• **STORED DATA**
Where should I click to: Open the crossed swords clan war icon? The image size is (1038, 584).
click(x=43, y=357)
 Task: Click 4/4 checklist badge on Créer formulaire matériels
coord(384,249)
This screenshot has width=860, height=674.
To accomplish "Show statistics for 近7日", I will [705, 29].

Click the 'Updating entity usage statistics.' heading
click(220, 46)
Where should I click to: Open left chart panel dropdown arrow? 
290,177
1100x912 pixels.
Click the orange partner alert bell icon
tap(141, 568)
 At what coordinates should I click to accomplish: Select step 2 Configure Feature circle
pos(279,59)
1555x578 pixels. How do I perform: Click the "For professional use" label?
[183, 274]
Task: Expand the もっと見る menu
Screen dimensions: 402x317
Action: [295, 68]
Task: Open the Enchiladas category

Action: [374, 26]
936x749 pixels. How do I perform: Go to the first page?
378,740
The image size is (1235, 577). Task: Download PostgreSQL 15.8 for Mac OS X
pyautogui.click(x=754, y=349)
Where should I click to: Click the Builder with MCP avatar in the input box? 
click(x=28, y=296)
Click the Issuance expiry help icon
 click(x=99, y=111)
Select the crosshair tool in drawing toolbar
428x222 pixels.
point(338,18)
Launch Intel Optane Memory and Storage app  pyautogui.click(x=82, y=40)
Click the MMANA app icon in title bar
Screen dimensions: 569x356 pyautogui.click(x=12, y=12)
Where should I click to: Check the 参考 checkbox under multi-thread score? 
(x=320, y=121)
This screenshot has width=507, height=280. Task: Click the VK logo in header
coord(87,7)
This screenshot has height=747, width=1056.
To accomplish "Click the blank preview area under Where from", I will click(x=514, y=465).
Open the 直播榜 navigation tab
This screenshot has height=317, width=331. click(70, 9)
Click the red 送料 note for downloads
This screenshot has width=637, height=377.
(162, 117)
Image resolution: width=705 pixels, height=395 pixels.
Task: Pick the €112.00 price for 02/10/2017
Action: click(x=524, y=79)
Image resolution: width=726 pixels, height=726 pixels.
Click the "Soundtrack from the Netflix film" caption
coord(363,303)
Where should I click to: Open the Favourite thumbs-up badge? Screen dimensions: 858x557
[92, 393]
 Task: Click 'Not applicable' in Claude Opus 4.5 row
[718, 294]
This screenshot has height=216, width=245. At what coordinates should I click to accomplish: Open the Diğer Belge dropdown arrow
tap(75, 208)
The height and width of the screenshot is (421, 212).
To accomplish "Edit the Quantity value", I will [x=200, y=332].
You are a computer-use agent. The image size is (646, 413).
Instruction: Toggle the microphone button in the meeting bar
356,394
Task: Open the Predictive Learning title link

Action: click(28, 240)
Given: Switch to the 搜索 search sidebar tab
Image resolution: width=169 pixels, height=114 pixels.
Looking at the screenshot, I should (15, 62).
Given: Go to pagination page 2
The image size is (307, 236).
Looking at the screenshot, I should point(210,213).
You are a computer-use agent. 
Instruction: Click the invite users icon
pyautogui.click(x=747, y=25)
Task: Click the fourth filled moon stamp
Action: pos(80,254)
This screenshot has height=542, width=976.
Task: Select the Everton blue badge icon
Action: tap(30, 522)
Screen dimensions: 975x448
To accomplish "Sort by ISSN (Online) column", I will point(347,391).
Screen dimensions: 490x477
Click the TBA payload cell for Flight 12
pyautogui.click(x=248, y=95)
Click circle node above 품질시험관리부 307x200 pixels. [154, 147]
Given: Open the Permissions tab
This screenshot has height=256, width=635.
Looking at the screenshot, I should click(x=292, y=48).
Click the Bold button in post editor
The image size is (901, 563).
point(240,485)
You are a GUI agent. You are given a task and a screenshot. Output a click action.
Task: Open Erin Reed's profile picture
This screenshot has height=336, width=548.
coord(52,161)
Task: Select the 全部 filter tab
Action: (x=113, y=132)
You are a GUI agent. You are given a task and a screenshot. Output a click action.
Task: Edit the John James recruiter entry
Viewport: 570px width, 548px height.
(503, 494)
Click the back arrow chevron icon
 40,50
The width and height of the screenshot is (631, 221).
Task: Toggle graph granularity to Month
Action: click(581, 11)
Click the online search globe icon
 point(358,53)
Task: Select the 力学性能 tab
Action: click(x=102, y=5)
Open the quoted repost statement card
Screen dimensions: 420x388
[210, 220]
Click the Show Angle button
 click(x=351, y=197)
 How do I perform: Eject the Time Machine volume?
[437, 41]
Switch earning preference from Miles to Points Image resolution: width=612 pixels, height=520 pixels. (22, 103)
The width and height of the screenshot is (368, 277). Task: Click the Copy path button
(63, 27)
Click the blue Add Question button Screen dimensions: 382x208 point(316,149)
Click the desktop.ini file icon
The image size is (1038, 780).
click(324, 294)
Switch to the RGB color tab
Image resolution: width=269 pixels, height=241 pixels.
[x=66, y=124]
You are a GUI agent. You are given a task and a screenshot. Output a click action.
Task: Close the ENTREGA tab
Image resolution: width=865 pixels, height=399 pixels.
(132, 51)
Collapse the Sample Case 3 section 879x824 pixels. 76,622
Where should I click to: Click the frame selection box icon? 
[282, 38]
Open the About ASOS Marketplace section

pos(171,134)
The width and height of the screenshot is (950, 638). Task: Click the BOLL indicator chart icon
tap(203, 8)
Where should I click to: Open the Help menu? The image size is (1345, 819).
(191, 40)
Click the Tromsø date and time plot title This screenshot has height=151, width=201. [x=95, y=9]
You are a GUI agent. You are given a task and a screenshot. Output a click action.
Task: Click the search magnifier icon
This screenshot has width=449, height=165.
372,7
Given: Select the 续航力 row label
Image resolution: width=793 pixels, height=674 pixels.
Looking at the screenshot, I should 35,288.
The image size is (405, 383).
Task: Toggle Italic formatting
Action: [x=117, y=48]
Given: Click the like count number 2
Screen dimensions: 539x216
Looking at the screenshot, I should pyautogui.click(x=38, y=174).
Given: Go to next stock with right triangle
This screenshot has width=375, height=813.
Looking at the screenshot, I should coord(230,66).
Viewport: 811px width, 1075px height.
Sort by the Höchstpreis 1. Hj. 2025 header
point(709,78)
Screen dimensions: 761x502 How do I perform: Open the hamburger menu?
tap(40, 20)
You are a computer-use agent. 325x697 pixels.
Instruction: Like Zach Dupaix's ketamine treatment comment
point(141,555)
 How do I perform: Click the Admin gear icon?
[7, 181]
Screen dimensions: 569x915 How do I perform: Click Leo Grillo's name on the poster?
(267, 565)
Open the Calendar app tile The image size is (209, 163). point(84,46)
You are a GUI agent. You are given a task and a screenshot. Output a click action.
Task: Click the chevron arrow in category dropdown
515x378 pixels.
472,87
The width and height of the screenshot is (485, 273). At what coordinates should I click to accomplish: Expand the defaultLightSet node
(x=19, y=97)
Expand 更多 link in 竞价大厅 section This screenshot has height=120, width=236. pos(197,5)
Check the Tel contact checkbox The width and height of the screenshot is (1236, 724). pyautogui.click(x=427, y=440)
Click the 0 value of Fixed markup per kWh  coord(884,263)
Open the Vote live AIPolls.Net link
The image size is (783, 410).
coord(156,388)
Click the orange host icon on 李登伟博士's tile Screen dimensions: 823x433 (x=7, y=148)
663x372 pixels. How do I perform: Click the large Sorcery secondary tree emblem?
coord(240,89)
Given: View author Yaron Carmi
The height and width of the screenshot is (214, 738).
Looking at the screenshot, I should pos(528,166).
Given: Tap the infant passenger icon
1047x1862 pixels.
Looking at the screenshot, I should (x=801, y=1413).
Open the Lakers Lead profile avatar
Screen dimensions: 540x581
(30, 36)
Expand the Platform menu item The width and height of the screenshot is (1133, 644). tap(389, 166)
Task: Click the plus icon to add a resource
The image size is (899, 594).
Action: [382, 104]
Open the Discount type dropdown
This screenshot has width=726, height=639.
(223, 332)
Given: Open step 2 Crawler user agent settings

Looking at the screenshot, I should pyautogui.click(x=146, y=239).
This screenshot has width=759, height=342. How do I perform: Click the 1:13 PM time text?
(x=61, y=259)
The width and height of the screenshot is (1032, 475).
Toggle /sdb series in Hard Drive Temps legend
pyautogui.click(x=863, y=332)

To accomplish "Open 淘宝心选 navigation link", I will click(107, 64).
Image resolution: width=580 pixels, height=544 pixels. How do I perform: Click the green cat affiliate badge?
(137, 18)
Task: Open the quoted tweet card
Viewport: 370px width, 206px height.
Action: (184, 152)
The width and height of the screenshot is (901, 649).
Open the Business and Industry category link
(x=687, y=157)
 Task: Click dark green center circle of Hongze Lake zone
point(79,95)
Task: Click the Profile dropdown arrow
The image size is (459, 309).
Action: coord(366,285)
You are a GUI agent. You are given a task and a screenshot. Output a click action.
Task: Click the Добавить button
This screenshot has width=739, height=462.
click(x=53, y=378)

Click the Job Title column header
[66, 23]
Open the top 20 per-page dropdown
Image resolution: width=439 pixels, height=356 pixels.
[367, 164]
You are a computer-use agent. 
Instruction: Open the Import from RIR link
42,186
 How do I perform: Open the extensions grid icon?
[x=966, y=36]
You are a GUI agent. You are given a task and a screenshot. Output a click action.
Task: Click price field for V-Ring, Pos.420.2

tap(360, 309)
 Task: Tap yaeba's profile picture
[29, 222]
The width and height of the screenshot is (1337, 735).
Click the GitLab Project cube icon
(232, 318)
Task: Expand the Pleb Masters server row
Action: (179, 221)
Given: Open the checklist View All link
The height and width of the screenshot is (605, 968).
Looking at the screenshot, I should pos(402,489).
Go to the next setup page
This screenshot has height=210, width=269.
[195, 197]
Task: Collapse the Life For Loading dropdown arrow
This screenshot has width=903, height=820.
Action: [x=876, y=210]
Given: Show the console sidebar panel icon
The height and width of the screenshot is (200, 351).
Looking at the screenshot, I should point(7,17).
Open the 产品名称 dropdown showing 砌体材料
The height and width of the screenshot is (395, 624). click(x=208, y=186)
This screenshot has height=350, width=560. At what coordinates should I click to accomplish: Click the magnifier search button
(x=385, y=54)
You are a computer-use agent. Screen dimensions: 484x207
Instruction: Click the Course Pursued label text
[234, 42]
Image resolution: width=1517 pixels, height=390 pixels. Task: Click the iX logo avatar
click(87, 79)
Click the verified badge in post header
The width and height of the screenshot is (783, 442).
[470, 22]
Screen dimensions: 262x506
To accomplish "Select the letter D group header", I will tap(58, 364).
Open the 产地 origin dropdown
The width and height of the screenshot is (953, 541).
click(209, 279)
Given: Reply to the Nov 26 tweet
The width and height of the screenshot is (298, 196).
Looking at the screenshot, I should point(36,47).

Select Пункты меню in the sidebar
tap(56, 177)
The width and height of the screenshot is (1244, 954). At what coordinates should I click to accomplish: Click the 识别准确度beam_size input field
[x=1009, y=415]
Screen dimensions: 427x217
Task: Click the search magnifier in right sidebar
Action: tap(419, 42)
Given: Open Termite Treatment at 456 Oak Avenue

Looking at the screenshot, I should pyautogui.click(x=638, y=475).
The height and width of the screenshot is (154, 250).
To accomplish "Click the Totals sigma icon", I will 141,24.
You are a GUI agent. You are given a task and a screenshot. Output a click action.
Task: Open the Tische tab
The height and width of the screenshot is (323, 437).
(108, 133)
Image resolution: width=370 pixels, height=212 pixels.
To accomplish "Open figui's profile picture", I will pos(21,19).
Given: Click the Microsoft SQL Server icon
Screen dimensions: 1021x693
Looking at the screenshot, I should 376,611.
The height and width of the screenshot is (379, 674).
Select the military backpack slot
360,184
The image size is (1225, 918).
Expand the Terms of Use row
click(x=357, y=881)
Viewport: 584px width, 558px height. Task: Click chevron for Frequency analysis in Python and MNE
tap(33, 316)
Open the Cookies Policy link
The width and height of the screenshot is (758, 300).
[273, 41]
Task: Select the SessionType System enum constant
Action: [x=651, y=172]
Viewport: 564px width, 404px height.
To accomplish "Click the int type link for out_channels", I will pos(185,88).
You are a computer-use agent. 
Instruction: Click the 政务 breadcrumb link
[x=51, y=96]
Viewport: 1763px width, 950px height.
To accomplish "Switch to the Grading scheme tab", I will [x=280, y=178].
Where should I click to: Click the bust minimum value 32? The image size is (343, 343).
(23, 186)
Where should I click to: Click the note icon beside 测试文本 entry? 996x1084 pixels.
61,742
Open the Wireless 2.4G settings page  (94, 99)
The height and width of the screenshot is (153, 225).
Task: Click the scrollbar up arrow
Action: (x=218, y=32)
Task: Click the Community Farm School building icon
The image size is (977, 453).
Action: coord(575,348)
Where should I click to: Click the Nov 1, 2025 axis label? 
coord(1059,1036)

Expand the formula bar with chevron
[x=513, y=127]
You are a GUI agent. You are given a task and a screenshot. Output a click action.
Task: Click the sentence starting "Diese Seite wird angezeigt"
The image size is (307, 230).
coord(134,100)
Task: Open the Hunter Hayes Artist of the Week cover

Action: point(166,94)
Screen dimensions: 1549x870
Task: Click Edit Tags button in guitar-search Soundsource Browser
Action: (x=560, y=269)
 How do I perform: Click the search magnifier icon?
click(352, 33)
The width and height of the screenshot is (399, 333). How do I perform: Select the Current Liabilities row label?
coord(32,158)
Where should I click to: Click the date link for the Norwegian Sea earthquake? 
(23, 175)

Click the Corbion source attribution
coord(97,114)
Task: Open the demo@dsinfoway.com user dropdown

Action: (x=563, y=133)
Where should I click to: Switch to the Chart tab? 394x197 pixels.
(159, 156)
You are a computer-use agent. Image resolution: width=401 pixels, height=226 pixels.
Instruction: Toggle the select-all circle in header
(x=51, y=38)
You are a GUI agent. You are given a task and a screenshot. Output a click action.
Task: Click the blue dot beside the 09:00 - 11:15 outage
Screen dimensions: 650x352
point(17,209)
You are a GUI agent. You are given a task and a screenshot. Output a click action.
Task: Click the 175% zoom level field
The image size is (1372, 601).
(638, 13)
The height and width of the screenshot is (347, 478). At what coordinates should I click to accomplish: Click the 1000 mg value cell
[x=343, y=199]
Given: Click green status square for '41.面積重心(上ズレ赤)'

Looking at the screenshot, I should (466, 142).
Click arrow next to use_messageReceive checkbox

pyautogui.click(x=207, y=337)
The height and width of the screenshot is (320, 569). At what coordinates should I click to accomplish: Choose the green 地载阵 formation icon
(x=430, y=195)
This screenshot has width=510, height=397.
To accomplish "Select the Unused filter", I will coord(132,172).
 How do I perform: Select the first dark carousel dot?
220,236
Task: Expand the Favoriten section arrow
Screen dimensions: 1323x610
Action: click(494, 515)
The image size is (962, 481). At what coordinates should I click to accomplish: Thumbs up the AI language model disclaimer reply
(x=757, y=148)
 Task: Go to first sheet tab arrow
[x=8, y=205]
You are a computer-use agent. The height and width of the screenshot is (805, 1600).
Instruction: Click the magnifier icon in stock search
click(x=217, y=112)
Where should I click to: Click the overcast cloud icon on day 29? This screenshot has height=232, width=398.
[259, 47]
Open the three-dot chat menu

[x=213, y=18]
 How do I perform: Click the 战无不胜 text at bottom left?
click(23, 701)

• **WHAT TO WORK ON**
Print the line with "Screen dimensions: 650x352" and every line after it in the entries above, exactly as written. Leave out all other lines.

• **SOLUTION TO THE PROBLEM**
Screen dimensions: 650x352
point(17,209)
You are a GUI agent. You are given a task and a screenshot. Output a click action.
Task: Click the 175% zoom level field
The image size is (1372, 601).
(638, 13)
The height and width of the screenshot is (347, 478). At what coordinates should I click to accomplish: Click the 1000 mg value cell
[x=343, y=199]
Given: Click green status square for '41.面積重心(上ズレ赤)'

Looking at the screenshot, I should (466, 142).
Click arrow next to use_messageReceive checkbox

pyautogui.click(x=207, y=337)
The height and width of the screenshot is (320, 569). At what coordinates should I click to accomplish: Choose the green 地载阵 formation icon
(x=430, y=195)
This screenshot has width=510, height=397.
To accomplish "Select the Unused filter", I will coord(132,172).
 How do I perform: Select the first dark carousel dot?
220,236
Task: Expand the Favoriten section arrow
Screen dimensions: 1323x610
Action: click(494, 515)
The image size is (962, 481). At what coordinates should I click to accomplish: Thumbs up the AI language model disclaimer reply
(x=757, y=148)
 Task: Go to first sheet tab arrow
[x=8, y=205]
You are a computer-use agent. The height and width of the screenshot is (805, 1600).
Instruction: Click the magnifier icon in stock search
click(x=217, y=112)
Where should I click to: Click the overcast cloud icon on day 29? This screenshot has height=232, width=398.
[259, 47]
Open the three-dot chat menu

[x=213, y=18]
 How do I perform: Click the 战无不胜 text at bottom left?
click(23, 701)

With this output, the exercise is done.